Trotz Platz drei Ihrhover Trainer-Duo hört im Sommer auf
Christian van Hoorn und Detlef Brinkmann haben die Concordia von einem Abstiegsplatz in die Spitzengruppe der Bezirksliga geführt. Das sind die Gründe für ihren überraschenden Abschied am Saisonende.
Ihrhove - Als Christian van Hoorn und Detlef Brinkmann im Oktober 2024 den Trainerposten beim SV Concordia Ihrhove übernahmen, begann eine kleine Erfolgsgeschichte. Das Duo führte den Bezirksligisten, der seinerzeit nach dem Rücktritt von Thomas Priet auf einen Abstiegsplatz rangierte, in der vergangenen Saison zum Klassenerhalt. In dieser Spielzeit läuft es in Ihrhove noch besser, zur Winterpause steht die Concordia auf dem dritten Platz. In der Rückserie wird nun allerdings das letzte Kapital der Erfolgsstory geschrieben. Denn im Sommer hören Christian van Hoorn und Detlef Brinkmann auf.
Grund sind neben beruflichen vorwiegend private Gründe.
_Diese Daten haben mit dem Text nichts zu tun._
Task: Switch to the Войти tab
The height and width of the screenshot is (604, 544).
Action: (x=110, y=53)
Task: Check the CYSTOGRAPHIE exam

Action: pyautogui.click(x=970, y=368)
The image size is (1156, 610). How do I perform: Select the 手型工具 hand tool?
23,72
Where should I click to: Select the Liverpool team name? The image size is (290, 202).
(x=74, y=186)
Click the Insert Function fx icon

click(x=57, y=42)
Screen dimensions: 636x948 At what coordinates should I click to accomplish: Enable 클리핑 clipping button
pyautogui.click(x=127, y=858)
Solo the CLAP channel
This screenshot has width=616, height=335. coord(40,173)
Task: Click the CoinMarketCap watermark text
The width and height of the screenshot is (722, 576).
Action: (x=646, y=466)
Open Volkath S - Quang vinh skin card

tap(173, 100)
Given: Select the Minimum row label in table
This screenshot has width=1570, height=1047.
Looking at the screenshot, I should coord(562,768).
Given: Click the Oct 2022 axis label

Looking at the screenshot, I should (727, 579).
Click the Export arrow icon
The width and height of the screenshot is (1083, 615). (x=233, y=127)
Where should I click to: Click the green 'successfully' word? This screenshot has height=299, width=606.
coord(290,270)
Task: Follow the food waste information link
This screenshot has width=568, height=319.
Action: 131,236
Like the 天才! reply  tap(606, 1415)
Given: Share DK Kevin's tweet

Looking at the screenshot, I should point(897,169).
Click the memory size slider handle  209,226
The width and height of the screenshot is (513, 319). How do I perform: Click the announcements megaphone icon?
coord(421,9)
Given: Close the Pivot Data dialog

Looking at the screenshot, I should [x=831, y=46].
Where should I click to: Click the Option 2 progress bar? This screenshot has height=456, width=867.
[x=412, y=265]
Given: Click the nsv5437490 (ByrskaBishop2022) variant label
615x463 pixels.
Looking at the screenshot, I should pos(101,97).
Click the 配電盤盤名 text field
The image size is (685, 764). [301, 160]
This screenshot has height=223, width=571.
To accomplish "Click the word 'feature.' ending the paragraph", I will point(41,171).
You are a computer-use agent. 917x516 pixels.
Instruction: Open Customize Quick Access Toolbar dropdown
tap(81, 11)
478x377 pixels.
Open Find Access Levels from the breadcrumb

Christian van Hoorn, der selbstständig tätig ist, ist vor fünf Monaten zum zweiten Mal Vater geworden. „Dieser Rolle möchte ich auch gerecht werden, daher werde ich nach der Saison erstmal eine Pause einlegen. Wir haben jetzt noch zwei Jahre ohne Schule, und die möchten wir nutzen. Solange werde ich auch nicht als Trainer arbeiten. Unser Nachfolger kann sich aber auf eine schöne Aufgabe freuen“, so der 42-jährige Christian van Hoorn.
Verein hat Verständnis
Mit ihm geht auch Detlef Brinkmann. „Es war ja von vornerein klar, dass wir den Posten nur als Duo übernehmen, und eigentlich war es ja nur für ein paar Spiele Wir haben dann aber schnell gemerkt, dass es gut zwischen uns und der Mannschaft passt und haben Feuer gefangen. Da wir auch Erfolg hatten, haben wir uns nochmal für ein weiteres Jahr entschieden, und werden bis zum Schluss alles geben. Im Sommer ist aber Schluss. Wir haben als Gespann angefangen, und so beenden wir es auch“, so der 58-jährige Detlef Brinkmann.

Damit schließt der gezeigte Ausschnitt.